Testo della pagina
+ + + + + + +
Devarim, è la parashà che dà inizio all’ultimo libro della Torà che, secondo la tradizione dei Settanta, è altrimenti detto Deuteronomio.
Il libro contiene una serie di ammonimenti che Mosè fa al popolo prima di morire e prima che il popolo faccia ingresso nella Terra di Israele.
“Echà essà levaddì torchakhem u massaakhem ve rivekhem – Come posso sopportare da solo la vostra petulanza, il vostro peso, le vostre contese“. Questo è ciò che Mosè riferisce al popolo di aver già a suo tempo lamentato a D-o, riguardo al comportamento del popolo stesso.
“Echà hajetà le zonà kirià neemanà, meleatì mishpat zedek jalin bah veattà merazzechim – Come può essere divenuta prostituta, la città degna di fiducia, dove in essa abitava la giustizia ed ora è piena di omicidi?” Questo è ciò che il Profeta Isaia, circa cento anni prima della grande tragedia della distruzione del Tempio diceva al popolo che si stava allontanando dall’osservanza della Torà e che prima o poi, sarebbe andato in malora.
+ + + + + + +
Dati

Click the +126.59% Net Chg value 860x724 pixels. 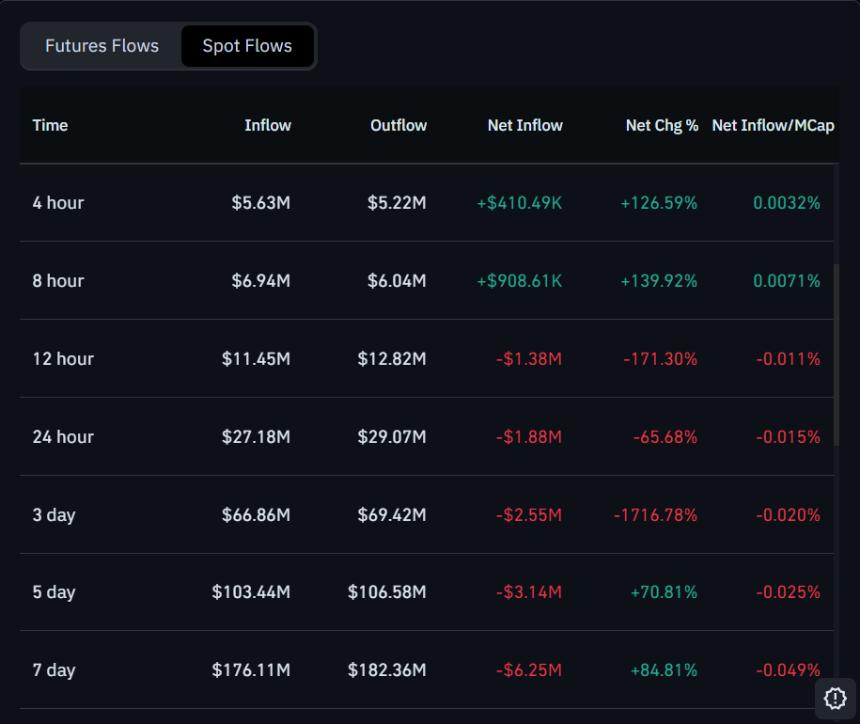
+ + + + + + +
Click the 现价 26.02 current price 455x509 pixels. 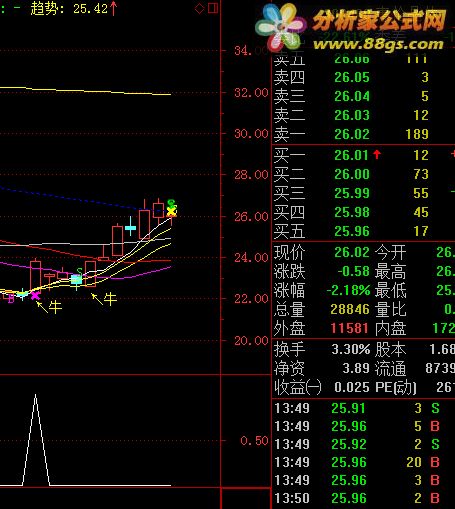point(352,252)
+ + + + + + +
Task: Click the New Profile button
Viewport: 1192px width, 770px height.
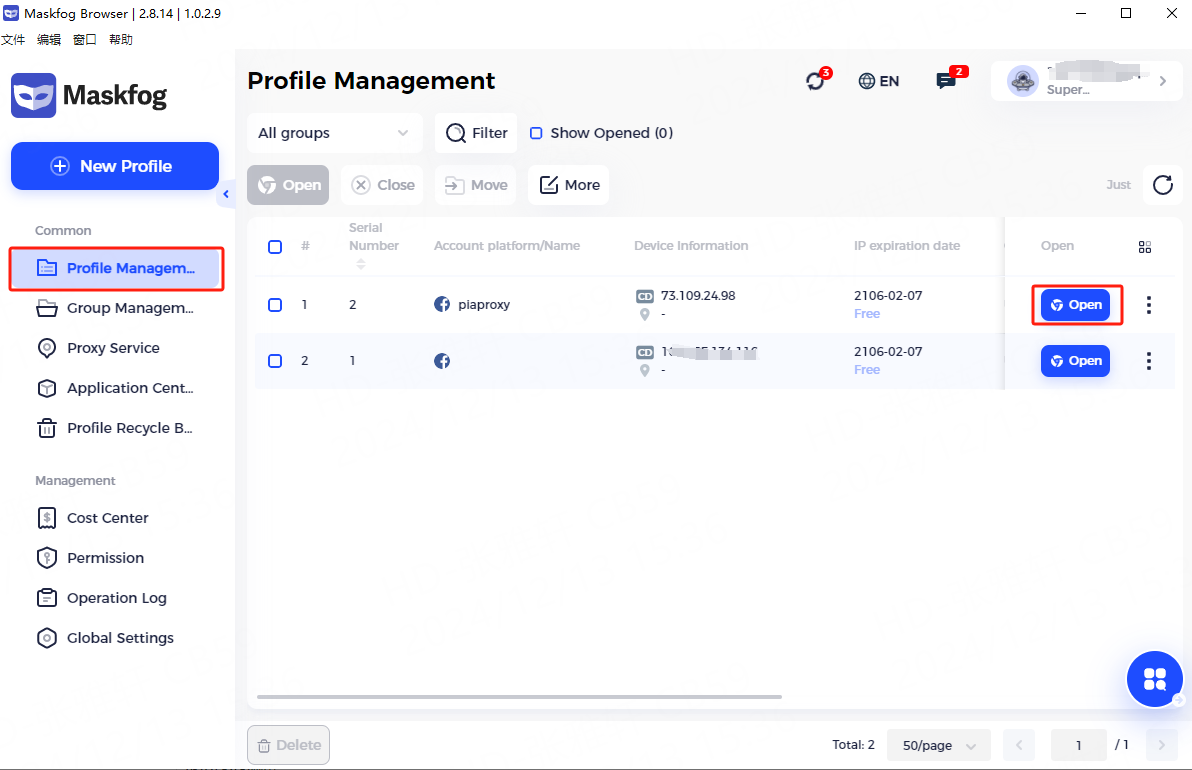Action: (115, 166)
+ + + + + + +
I tuoi compiti
[1] Indica se ciascuna affermazione concorda con il testo su Devarim, rispondendo sì o no e citando esattamente le parole decisive. (a) Devarim è la parashà che apre l'ultimo libro della Torà. (b) Mosè rivolge i suoi ammonimenti al popolo dopo il suo ingresso nella Terra di Israele. (c) Isaia parlava al popolo circa cento anni prima della distruzione del Tempio.
[2] Scrivi il seguito del testo su Devarim, ripartendo dopo la sua ultima frase.

Risposte ai compiti
[1]
(a) Sì: "Devarim, è la parashà che dà inizio all’ultimo libro della Torà"
(b) No: "prima che il popolo faccia ingresso nella Terra di Israele"
(c) Sì: "circa cento anni prima della grande tragedia della distruzione del Tempio"

[2]
” Echà jashevà badad ha ir rabati am, hajetà ke almanà rabati ba goim – Come è possibile che sia abbandonata come una vedova la città, che una volta era colma di popoli”. Questo è ciò che il Profeta Geremia si chiede nell’assistere personalmente alla tragedia dell’invasione dei babilonesi, alla conseguente distruzione del Tempio ed alla deportazione del popolo.
Tutti e tre i grandi Profeti del popolo ebraico, Mosè, Isaia e Germania, usano l’espressione “echà” per descrivere le conseguenze del cattivo comportamento del popolo, che lo porta alla sua rovina.
Echà è infatti il nome del libro delle lamentazioni, attribuito al Profeta Geremia, che viene letto sia la sera che la mattina di tishà be Av. In esso sono narrati i crudi eventi che precedono e seguono l’invasione di Gerusalemme.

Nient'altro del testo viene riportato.